Patricia decides to visit to her ex-fiancĂ©’s mother-in-law, to pay her final respects to the memory of the man she once loved, to ease the suffering of a woman who has lost both a son and potential daughter. Pat is a fiery American Girl, raised on promises and the spirit of independence, whose vexing relationship with her new lover is apparent from the outset: Patricia takes accelerates towards her fateful destination. She soon learns that Mrs. Trefoile (a wonderfully zany and overwrought performance from Tallulah Bankhead) is a religious nut who has finally cracked, surrounding herself with servants who exploit her madness in hopes of an inheritance, with a minor appearance of Donald Sutherland as Joseph, a mentally challenged handyman.

The film can be read as a treatise on religion when scripture supersedes law and human rights, whether screeched by the extremist or preached by the conservative. Mrs. Trefoile condemns the wicked Patricia because she isn’t pure and has tainted her son’s everlasting soul, and locks her up until she can be spiritually cleansed. The story also becomes a conflict between beauty and the beast: in other words, youth and old age. Patricia is forbidden from wearing makeup and wearing red (the Devil’s color) so she can be a sexless form of clay and mud. But Mrs. Trefoile was once a refined beauty, revealed in her secret room dominated by a painting of her deceased son, painted shortly before his death. Patricia attempts escape after escape and is never willing to compromise her life, and spends most of the film in bondage, slapped around, and verbally abused. Mrs. Trefoile does god’s work and punishes her perverted servant, and suffers the consequences of trusting a backstabbing maid.

Final Grade: (B)


  1. Been looking forward to your take on this one with pleasure--nice job. I love how the film has an extra twist in that Mrs. Trefoile is not only a religious FANATIC (the film's original British title), but also a religious hypocrite, since this woman preaching about sin obviously had a more than maternal attraction to her son.

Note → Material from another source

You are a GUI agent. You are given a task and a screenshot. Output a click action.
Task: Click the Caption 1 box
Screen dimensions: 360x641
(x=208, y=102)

  2. Thank you! I don't know if the 'twist" was original to the souce novel but Matheson's influence bleeds through the narrative: love it!

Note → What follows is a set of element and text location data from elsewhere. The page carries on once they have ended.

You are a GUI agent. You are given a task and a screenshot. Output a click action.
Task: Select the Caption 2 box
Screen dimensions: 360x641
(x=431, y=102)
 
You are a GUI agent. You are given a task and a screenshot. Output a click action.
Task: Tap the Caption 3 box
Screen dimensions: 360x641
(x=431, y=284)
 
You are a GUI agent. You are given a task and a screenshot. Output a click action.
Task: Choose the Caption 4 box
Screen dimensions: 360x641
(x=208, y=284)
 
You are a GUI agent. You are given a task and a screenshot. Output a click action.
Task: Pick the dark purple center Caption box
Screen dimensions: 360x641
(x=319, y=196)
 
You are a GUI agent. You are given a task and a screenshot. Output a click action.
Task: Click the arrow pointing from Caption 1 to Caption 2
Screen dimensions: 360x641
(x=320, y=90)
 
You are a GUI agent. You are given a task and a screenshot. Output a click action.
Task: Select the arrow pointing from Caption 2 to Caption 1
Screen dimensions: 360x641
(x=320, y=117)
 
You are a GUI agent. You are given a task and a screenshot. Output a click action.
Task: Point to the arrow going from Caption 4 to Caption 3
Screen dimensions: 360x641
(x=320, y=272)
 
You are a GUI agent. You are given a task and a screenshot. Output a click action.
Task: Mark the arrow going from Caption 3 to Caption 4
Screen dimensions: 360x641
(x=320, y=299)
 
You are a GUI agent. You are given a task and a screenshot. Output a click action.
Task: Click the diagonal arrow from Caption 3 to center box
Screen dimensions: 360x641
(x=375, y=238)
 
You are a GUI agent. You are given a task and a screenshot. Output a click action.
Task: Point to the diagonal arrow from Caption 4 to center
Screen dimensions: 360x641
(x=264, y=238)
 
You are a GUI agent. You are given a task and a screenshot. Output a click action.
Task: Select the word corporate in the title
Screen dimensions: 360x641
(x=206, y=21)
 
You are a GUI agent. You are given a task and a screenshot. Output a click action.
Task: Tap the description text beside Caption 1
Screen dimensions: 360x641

    I can't wait for your book to guide me through Matheson's film work (to my faithful readers, pre-order Matt's book: link on left side!). I wish he would have worked more with Hammer, and I read that the studio had optioned I AM LEGEND but couldn't get it past British censors. It could have been a wonderful marriage of talents but the two gems (this one & THE DEVIL RIDES OUT) are classics.

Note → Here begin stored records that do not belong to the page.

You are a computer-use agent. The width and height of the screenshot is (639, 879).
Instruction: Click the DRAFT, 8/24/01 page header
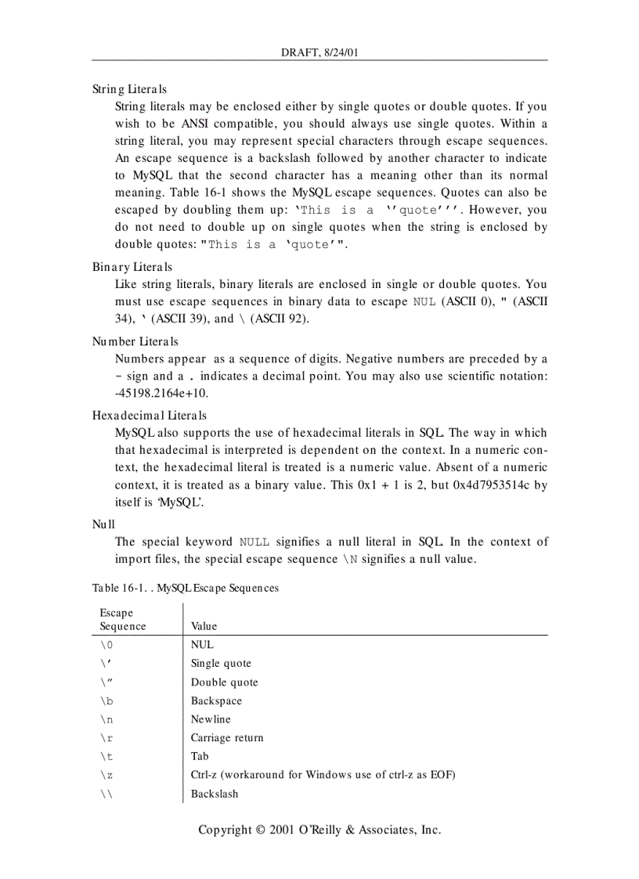pyautogui.click(x=320, y=52)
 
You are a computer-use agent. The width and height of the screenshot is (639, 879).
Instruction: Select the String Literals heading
pyautogui.click(x=129, y=89)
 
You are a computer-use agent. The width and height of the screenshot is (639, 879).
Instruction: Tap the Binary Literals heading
pyautogui.click(x=132, y=267)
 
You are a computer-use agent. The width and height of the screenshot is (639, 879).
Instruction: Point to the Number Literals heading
pyautogui.click(x=135, y=341)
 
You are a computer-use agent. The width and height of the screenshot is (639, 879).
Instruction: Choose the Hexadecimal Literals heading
pyautogui.click(x=150, y=415)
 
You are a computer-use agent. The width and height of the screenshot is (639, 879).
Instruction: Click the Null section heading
pyautogui.click(x=103, y=524)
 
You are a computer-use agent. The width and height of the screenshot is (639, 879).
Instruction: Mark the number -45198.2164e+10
pyautogui.click(x=162, y=393)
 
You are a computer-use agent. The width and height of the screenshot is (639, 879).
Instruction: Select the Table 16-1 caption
pyautogui.click(x=186, y=587)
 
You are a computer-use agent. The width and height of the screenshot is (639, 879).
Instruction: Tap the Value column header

  3. That's exactly right: Matheson adapted the novel in 1958 for a proposed Hammer version to be directed by Val Guest and called THE NIGHT CREATURES (a title they later recycled); that script can be found in his collection VISIONS DEFERRED. But the censors on both sides of the Atlantic warned that if filmed as written, it would be banned, so Hammer sold it to sometime U.S. distributor Robert L. Lippert, and after various rewrites it wound up as THE LAST MAN ON EARTH. The good news is that producer Anthony Hinds, then familiar with Matheson's work, hired him for FANATIC and THE DEVIL RIDES OUT, although Richard was puzzled by the fact that they hired Robert Bloch to adapt his story "Girl of My Dreams" for their TV series JOURNEY TO THE UNKNOWN, rather than having him do it himself. Thanks again for promoting the book so enthusiastically!

  4. Thanks for the great info Matt: I need to track down GIRL OF MY DREAMS on dvd!